Segment Start: Dataset records

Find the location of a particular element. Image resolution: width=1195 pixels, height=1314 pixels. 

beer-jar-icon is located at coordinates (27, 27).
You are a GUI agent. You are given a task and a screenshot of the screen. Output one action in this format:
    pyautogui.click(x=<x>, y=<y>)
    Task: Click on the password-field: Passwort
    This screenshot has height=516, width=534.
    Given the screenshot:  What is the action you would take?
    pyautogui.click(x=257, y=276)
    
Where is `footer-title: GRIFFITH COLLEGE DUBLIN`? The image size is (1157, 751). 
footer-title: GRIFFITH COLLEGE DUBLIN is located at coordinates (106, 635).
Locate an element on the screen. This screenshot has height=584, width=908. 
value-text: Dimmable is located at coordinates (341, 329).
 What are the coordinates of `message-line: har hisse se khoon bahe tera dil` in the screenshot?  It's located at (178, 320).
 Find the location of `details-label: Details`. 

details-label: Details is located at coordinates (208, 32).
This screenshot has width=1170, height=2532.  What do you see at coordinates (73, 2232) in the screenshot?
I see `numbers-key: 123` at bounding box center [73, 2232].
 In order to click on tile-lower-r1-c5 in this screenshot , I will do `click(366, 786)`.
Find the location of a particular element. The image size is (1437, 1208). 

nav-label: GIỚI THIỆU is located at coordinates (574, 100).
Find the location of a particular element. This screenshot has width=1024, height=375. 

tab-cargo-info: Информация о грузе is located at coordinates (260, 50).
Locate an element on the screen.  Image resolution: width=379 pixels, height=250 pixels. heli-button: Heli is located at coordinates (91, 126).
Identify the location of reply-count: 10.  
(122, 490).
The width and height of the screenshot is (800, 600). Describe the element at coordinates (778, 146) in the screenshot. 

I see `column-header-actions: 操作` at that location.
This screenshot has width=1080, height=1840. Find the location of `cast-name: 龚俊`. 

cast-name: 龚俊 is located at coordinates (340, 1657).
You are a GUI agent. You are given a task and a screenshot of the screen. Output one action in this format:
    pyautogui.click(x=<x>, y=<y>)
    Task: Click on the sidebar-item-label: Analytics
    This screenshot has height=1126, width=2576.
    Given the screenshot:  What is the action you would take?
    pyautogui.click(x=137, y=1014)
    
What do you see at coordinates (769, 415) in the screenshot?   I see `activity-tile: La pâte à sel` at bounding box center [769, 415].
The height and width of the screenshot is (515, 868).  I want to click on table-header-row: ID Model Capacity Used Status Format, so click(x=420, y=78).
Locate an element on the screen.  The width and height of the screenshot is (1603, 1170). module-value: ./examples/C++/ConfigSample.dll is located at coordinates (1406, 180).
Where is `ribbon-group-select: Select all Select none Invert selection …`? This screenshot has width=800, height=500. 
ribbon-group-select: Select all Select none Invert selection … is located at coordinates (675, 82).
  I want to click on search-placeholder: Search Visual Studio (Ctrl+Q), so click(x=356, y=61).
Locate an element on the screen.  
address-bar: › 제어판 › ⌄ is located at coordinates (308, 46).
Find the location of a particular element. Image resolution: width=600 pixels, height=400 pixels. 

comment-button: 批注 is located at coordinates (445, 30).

Segment End: Dataset records

**Task goal**
Transcribe everything in the material from the line containing "Locate an element on the screen. This" down to the line containing "details-label: Details is", keeping every character as it appears.

**Task result**
Locate an element on the screen. This screenshot has height=584, width=908. 
value-text: Dimmable is located at coordinates (341, 329).
 What are the coordinates of `message-line: har hisse se khoon bahe tera dil` in the screenshot?  It's located at (178, 320).
 Find the location of `details-label: Details`. 

details-label: Details is located at coordinates (208, 32).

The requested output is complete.